_WHAT IS BEING ASKED_.
Search the listing below for the word "checkbox" and return each line that contains it.

_EXTRACTED MATERIAL_.

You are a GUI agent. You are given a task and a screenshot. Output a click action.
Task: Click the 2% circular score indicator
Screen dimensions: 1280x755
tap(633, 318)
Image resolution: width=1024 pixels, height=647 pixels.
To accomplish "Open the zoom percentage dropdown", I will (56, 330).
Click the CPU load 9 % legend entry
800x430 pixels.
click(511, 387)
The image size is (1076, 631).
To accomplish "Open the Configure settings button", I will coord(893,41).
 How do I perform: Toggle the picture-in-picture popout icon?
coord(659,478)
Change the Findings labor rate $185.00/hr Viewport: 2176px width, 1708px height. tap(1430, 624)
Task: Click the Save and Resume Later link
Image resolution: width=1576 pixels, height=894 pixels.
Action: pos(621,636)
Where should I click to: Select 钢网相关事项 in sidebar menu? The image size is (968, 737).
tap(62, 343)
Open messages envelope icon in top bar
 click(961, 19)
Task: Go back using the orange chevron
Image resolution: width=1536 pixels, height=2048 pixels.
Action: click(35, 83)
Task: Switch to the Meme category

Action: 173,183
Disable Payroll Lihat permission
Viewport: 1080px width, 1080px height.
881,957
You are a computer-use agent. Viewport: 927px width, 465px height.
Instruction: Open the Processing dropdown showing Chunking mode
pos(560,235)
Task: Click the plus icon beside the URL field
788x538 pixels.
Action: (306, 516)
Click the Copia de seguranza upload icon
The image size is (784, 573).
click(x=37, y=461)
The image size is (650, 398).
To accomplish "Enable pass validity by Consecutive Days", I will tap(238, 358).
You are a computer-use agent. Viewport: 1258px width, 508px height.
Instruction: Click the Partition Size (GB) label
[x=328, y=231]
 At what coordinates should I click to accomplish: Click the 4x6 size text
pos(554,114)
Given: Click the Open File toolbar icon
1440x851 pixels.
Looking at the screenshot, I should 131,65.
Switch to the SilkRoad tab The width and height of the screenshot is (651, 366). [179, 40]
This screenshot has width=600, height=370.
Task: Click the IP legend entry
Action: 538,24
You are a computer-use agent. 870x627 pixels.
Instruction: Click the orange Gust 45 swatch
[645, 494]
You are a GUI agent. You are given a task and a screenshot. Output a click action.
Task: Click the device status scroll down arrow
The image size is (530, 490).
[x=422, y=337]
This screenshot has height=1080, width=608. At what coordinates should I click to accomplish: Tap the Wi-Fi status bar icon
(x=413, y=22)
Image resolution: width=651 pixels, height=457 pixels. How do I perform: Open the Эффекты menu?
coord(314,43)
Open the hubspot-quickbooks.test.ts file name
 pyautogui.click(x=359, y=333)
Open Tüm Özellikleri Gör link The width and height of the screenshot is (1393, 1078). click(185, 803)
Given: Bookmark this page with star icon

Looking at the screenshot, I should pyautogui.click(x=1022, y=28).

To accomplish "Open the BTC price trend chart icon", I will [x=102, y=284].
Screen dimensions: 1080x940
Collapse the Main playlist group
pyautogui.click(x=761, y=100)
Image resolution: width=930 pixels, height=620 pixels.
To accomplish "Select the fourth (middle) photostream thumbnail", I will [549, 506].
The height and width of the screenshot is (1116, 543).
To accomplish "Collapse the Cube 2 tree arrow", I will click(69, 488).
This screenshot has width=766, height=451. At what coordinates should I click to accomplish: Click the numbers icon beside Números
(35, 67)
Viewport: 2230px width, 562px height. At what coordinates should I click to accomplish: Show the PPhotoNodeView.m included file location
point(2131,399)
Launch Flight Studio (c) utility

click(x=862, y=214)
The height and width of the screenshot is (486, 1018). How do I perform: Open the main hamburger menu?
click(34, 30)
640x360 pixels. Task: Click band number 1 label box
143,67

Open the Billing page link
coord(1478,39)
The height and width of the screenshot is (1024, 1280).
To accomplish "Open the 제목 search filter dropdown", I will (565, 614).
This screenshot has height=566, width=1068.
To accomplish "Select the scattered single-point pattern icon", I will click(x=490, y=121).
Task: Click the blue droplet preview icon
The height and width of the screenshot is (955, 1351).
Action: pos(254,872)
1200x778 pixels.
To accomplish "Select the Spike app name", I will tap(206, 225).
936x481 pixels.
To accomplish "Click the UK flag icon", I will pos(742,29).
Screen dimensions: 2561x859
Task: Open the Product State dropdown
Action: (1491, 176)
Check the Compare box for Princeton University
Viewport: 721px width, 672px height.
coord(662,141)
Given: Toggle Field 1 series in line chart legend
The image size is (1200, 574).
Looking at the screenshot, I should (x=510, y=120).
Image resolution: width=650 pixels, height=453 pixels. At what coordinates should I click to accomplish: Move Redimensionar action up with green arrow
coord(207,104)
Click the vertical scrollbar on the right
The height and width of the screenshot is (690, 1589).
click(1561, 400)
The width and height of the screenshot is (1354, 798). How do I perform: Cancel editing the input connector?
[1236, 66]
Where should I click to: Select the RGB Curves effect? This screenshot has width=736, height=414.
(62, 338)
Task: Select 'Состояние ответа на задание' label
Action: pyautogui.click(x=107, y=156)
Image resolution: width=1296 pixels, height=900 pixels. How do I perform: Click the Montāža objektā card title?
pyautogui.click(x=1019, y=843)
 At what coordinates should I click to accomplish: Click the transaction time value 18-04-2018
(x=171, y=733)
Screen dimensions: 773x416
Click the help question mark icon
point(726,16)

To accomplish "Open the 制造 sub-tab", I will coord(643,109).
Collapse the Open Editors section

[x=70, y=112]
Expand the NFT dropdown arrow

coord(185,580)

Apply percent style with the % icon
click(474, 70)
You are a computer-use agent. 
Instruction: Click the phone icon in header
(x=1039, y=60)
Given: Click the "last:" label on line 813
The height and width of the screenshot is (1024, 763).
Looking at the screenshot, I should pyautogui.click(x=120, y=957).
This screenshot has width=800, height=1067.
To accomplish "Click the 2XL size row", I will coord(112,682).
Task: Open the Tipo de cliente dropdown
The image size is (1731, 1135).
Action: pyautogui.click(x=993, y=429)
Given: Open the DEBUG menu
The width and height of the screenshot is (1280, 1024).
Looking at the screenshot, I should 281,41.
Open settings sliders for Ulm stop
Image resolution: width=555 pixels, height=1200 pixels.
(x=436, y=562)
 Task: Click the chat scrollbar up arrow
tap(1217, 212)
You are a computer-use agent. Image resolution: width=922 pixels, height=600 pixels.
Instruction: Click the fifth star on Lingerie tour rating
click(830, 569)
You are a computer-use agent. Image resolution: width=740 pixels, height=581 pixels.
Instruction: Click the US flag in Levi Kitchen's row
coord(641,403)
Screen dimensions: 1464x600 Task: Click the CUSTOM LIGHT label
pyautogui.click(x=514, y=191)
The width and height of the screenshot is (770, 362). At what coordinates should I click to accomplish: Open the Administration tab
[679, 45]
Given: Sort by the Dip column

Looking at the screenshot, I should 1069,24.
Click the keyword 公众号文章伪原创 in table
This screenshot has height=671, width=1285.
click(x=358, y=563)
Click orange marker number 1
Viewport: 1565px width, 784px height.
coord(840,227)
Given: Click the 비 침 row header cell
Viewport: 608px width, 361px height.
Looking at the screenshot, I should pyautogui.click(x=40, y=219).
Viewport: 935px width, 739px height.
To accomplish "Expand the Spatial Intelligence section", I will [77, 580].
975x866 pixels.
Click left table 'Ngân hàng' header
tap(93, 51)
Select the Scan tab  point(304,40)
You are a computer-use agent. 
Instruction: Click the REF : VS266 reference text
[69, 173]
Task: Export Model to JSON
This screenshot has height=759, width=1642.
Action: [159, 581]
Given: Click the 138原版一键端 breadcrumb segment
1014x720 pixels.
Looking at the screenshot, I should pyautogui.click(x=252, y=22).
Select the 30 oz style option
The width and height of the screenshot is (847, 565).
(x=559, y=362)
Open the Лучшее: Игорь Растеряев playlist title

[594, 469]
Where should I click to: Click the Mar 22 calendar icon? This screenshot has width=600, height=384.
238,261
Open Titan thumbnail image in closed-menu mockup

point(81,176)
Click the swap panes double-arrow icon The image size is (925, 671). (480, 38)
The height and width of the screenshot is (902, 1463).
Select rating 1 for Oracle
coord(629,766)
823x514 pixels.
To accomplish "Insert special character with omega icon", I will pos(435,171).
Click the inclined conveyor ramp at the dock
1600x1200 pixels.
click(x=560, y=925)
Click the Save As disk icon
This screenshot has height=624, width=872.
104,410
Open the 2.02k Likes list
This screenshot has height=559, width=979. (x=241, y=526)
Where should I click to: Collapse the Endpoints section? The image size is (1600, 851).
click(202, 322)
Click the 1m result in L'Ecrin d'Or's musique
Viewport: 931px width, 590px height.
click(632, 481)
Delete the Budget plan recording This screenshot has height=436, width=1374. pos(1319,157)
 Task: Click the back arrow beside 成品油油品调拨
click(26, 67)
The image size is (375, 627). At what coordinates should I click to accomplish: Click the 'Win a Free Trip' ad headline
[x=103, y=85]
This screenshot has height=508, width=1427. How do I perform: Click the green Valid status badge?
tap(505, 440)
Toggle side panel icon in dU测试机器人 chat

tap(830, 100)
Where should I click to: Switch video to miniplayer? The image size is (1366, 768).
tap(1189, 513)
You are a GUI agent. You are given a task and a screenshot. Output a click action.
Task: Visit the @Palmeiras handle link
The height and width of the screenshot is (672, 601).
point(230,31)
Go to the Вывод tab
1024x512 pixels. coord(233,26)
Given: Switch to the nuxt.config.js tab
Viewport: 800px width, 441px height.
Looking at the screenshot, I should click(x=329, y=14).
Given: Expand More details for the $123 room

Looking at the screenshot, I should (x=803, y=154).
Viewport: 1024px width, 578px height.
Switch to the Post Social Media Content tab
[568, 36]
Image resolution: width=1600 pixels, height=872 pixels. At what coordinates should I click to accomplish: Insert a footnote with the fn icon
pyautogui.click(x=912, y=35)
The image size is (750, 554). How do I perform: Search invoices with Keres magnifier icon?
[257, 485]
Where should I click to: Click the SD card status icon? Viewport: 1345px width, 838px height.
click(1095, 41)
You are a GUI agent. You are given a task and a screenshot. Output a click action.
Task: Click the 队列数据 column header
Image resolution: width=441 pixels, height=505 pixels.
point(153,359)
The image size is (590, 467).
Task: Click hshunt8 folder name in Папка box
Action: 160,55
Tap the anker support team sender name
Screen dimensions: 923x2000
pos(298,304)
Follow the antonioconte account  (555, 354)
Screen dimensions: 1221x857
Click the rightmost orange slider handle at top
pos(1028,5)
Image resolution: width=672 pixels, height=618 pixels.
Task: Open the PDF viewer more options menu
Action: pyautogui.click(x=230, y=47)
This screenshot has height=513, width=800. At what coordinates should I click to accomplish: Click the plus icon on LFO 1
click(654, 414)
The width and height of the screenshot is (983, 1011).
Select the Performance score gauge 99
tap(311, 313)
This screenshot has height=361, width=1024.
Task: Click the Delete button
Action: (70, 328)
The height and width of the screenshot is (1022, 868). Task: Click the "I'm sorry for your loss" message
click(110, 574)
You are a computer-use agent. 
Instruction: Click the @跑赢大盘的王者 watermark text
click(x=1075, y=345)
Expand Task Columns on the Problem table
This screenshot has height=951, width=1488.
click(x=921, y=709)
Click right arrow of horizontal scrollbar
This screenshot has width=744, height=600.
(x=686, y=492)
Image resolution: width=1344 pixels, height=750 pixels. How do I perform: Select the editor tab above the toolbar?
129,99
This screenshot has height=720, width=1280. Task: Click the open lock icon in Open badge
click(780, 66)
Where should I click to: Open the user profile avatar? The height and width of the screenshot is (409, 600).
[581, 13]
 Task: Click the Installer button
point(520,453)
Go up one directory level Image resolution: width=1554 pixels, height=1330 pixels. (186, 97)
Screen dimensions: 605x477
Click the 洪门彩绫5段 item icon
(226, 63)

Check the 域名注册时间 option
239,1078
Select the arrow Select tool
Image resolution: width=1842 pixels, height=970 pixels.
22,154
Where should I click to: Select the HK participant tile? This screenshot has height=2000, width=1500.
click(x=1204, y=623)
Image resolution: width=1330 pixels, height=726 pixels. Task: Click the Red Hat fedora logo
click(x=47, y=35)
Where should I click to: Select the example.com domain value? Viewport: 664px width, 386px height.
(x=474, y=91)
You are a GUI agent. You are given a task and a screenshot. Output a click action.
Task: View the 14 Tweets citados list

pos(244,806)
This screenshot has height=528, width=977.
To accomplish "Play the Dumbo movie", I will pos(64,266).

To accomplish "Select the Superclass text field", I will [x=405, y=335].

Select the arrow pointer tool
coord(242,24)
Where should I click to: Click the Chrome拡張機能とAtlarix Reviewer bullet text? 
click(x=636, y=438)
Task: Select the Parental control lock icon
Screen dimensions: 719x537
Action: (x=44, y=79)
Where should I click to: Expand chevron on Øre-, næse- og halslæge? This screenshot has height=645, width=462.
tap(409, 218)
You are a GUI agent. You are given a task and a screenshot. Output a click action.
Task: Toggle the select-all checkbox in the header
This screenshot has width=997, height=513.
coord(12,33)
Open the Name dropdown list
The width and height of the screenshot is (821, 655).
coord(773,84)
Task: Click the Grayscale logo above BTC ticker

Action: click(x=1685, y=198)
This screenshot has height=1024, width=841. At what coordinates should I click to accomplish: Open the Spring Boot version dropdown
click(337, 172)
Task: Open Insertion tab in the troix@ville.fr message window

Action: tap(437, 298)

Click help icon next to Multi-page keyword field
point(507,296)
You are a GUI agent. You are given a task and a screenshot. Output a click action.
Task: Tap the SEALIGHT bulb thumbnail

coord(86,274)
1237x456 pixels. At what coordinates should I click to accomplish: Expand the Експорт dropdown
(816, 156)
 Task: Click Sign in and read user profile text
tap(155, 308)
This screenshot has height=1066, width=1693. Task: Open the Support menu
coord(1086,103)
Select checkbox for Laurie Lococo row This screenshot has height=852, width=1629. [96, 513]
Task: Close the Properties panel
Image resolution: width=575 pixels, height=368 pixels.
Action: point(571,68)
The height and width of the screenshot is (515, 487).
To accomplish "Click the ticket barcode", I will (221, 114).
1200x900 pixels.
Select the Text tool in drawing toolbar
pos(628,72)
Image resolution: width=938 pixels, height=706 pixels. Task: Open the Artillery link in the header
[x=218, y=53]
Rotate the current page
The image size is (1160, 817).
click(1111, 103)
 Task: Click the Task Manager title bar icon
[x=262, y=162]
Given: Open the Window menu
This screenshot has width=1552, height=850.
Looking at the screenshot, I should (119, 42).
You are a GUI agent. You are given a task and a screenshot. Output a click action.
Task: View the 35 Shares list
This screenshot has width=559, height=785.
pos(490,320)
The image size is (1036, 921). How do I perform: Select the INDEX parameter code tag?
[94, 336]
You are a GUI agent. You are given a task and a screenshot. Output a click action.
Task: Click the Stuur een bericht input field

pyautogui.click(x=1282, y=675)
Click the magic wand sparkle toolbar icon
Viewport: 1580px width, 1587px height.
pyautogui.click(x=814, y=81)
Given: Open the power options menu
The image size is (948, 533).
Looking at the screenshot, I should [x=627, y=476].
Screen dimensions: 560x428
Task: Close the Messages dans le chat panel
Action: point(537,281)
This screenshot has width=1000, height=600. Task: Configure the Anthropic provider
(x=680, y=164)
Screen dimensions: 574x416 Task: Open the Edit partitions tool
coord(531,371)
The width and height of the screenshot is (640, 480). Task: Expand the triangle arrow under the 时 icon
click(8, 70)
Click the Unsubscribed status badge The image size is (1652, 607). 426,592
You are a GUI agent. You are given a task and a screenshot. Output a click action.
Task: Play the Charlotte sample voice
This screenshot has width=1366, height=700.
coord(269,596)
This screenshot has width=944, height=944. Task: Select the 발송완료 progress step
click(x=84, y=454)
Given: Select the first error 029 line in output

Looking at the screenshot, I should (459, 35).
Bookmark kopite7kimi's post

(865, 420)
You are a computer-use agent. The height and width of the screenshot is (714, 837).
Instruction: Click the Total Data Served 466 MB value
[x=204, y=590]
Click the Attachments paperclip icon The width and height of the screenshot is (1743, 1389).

_EXERCISE SOLUTION_.
Task: Toggle the select-all checkbox in the header
Select checkbox for Laurie Lococo row This screenshot has height=852, width=1629. [96, 513]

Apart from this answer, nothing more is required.